The campaign was successful, the growth in product awareness outperformed that of Johnson & Johnson's other campaigns by thirteen times. Reportedly, executives from Johnson & Johnson started to lean more into digital campaigns following its success.

=== Amazon ===
To increase sales of their line of Hydro Boost products in India, Neutrogena used the Demand Side Platform of Amazon. They created both video advertisements and display advertisements, linking viewers to the store. The project successfully drew consumers in, with a 9.8% conversion rate and a return on advertising spending of 4.8.

=== Spotify partnership ===
Neutrogena partnered with Spotify to promote the launch of Neutrogena's Stubborn Acne (AM) and Stubborn Marks (PM) product lines. The target audience for Neutrogena's ads coincided with the majority of people who listened to Spotify ads, that is Spotify users without a premium subscription. They created audio and visual ads which successfully increased listeners brand awareness and intention to purpose by 12 and 13 points respectively.

== Recalls and controversies ==

=== Sunscreen recall ===
In July 2021, parent company Johnson & Johnson recalled four Neutrogena aerosol sunscreen products (Beach Defense, Cool Dry Sport, Invisible Daily, and Ultra Sheer) and one Aveeno branded spray from stores in the United States after detecting the carcinogen benzene in some samples. The independent lab that conducted the research specified that the contamination was found in a specific batch of product rather than in a specific brand. The company went on to state that benzene is not used in the manufacturing process of the sprays and said it began an investigation into the source of the contamination.

=== Light Therapy Masks recall ===
In July 2019, Neutrogena issued a recall of its Light Therapy Masks, originally released in October 2016, as it was found to be a “theoretical risk of eye injury” for a small portion of the population with underlying eye conditions, as well as users taking medications that could enhance ocular photosensitivity. The brand specified that the product is safe to use for the general population, and that the recall was made out of an abundance of caution. The blue lights in the masks reportedly caused mild and transient visual adverse events.

=== Skin lightening products discontinuation ===
In 2020, parent company Johnson & Johnson decided to remove Neutrogena and Clean&Clear's "dark spot reducers" products from the shelves in Asia and the Middle East. The product, advertised as a dark spot reducer, was mainly purchased by consumers to lighten their skin tone. Accused of claiming that fairness or white was better than other skin colours, the company decided to discontinue the product. They also released a statement saying that "This was never our intention - healthy skin is beautiful skin." The production and shipping of the product has since then been stopped. This controversy came in light of the Black Lives Matter movement in 2020, after backlash towards companies using racist imagery as a selling point started erupting.

=== Dismissal of Hayden Panettiere as brand ambassador ===
Actress Hayden Panettiere, who served as a brand ambassador for Neutrogena from 2005 to 2015, stated on several occasions that the company was strongly opposed to her speaking publicly about her postpartum depression, particularly a 2015 appearance on Live with Kelly and Michael.
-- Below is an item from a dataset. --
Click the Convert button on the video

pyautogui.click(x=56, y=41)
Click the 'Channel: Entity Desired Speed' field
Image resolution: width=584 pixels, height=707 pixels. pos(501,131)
Panettiere was dropped as a brand ambassador the following year. Panettiere's comments received renewed attention following her death in August 2026, which led to social media-based backlash and calls for boycotts against the company. A company-issued statement said, "We are proud to have partnered with her and understand that we made her feel unsupported during a very difficult time. This is not what Neutrogena stands for or who we want to be." The company also pledged significant contributions to women's health initiatives.